• **Exercise set**
• 1. In the text on accuracy in text analysis, which two concepts are usually used to measure accuracy?
• 2. Continue the text on accuracy in text analysis, picking up right after its last sentence.

Verbatim topics word cloud

Accuracy in text analysis

In order to make decisions and take actions based on data, you need to have confidence in that structured or unstructured data. As such, many people obsess over the accuracy of their text analytics.

It does indeed matter, but there are many instances where accuracy can be a red herring, particularly in VOC and other XM programs where signals from text analysis are vital, regardless of their accuracy.

How is text analysis accuracy measured?

When talking about accuracy, it’s important to remember that it will depend on a wide variety of factors, including:

the source of text data (eg. Tweets, Product reviews, chat transcripts, etc.)
the complexity of the language in the industry you’re in
regional and cultural influences, for example, introducing concepts like sarcasm
the length & complexity of the sentences used by respondents

Accuracy in text analysis is usually measured using two concepts – recall and precision.

Recall is the number of correct results divided by the number of results that should have been returned. 80% recall means that 20% of your data has not been captured by the analysis at all, and has not been tagged in any category or topic.
Precision is the number of correct results divided by the number of all returned results. 80% precision means that 20% of your data has been incorrectly included in the model.

In Customer Experience and Voice of the Customer programs, recall and coverage are usually measured as the percentage of records that are actually tagged under at least 1 topic in the taxonomy model.

For example, in a customer feedback data set of 100 verbatims for a Telecom provider, we know 70 verbatims refer to the various Tariff Plans available for the customers.

Items from a dataset:
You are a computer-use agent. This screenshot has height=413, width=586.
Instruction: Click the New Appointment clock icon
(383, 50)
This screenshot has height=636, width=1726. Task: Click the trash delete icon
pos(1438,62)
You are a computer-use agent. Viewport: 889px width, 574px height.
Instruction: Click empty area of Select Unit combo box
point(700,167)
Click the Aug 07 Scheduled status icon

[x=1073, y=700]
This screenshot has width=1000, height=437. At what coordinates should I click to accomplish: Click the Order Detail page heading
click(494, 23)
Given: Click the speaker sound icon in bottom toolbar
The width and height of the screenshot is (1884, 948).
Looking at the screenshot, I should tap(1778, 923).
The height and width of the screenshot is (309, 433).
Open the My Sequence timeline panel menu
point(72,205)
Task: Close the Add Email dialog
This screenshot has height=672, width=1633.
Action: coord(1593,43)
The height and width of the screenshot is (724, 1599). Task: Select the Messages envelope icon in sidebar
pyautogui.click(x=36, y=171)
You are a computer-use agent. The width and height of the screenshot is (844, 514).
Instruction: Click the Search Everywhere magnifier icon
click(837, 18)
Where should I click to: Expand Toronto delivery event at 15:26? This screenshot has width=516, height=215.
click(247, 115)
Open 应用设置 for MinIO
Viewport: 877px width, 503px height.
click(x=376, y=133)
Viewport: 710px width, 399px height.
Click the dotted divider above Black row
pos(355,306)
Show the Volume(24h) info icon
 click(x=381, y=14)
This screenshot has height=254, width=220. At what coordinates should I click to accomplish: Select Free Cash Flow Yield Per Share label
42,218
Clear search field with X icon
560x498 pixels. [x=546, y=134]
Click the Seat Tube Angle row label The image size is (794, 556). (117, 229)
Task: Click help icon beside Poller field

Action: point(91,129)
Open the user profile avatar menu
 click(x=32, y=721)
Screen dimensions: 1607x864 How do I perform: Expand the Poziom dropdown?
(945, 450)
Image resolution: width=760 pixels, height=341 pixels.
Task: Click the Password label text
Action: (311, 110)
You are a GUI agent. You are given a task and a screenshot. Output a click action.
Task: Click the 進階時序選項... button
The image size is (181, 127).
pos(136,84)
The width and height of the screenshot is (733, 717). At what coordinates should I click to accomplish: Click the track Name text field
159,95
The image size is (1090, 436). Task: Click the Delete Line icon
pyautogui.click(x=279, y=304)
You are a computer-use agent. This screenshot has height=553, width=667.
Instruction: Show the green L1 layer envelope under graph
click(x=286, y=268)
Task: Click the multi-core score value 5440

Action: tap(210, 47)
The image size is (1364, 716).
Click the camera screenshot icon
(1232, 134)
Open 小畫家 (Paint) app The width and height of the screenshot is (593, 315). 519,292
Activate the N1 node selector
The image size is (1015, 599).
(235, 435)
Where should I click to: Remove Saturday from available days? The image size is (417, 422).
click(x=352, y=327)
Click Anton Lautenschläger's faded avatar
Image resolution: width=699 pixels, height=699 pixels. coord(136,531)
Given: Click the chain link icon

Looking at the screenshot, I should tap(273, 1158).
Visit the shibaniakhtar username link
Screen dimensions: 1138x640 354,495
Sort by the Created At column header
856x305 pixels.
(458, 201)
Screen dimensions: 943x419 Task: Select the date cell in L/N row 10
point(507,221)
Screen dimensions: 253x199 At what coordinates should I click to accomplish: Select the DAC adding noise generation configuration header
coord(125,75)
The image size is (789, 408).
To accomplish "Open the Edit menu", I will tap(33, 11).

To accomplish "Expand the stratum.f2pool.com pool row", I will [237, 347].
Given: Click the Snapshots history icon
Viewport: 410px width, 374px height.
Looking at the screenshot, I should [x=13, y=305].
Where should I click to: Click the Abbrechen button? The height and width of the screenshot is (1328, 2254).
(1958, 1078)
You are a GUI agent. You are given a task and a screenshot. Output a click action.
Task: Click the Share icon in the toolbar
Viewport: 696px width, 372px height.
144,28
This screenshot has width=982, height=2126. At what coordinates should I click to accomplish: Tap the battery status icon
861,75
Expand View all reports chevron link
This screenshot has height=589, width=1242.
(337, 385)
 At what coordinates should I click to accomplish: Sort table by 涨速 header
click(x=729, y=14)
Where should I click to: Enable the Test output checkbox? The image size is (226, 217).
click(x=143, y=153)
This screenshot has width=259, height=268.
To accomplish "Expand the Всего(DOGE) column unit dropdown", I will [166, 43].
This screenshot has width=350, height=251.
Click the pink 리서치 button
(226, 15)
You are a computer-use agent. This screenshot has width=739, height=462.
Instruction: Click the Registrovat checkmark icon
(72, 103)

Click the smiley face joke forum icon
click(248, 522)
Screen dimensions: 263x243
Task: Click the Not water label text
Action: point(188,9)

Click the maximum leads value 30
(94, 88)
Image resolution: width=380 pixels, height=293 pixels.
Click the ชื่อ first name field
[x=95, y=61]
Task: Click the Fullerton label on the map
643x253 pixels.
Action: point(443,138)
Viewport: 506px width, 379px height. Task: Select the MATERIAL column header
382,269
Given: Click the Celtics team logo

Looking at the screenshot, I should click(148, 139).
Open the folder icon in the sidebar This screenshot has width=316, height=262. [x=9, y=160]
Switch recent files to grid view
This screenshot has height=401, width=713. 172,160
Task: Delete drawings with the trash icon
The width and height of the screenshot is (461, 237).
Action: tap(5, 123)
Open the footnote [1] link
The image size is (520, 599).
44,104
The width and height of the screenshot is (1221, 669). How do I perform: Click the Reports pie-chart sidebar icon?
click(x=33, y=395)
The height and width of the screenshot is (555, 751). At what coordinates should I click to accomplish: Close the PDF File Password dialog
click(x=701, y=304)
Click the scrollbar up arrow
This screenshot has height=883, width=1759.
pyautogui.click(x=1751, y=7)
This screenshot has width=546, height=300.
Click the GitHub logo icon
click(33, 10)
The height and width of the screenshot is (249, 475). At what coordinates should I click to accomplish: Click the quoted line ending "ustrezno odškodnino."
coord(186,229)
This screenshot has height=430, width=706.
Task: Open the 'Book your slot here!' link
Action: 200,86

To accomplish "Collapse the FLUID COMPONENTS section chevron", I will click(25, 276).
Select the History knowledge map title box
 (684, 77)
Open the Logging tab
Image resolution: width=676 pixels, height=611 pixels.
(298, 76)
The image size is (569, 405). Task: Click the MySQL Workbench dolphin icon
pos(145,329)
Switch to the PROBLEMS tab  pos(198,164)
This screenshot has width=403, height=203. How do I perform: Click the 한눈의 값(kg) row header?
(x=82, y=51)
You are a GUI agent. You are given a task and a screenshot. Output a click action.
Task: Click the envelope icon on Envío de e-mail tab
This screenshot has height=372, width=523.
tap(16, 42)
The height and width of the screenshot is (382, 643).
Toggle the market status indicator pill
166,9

• **Exercise results**
• 1. Recall and precision.

• 2.
The text analysis model pulls 50 verbatims as relevant for ‘Tariff Plans’.

And of those 50, only 45 correctly contain mentions of ‘Tariff Plans’.

Recall and precision - false and true negatives and positives

In this example:
True Positives: 45
False Positives: 50 – 45 = 5
False Negatives: 70 – 45 = 25
True Negatives: 30 – 5 = 25

Recall = TP/ (TP+FN) = 45/70 or 64%
Precision = TP / (TP+FP) = 45/50 or 90%

To combine the 2 under 1 score, the statisticians use the F Score. The F1 score is the harmonic mean of precision and recall taking both metrics into account.

F1=2 * Precision*Recall/
Precision + Recall

How accurate does your text analysis need to be?

Now that we understand the concept of accuracy, it’s also useful to understand the dangers of being pedantic about accuracy in text analysis, particularly when it comes to experience management programs like voice of the customer.

There are three main challenges with accuracy calculations:

1. Large datasets present a challenge

Accuracy is a statistical concept and can be very difficult to ascertain in big datasets, say for example where you are applying text analysis techniques to millions of customer feedback records.

2. It takes a lot of legwork

Understanding accuracy relies on sophisticated methods and calculations, and some even use probabilistic calculations to get there. In order to use True Positives and False Negatives to understand your accuracy score, you need up-to-date information about what’s correct, and what’s not. This can only be done by manually tagging the data, and can become a very cumbersome process, even when the analysis itself is done via machine learning.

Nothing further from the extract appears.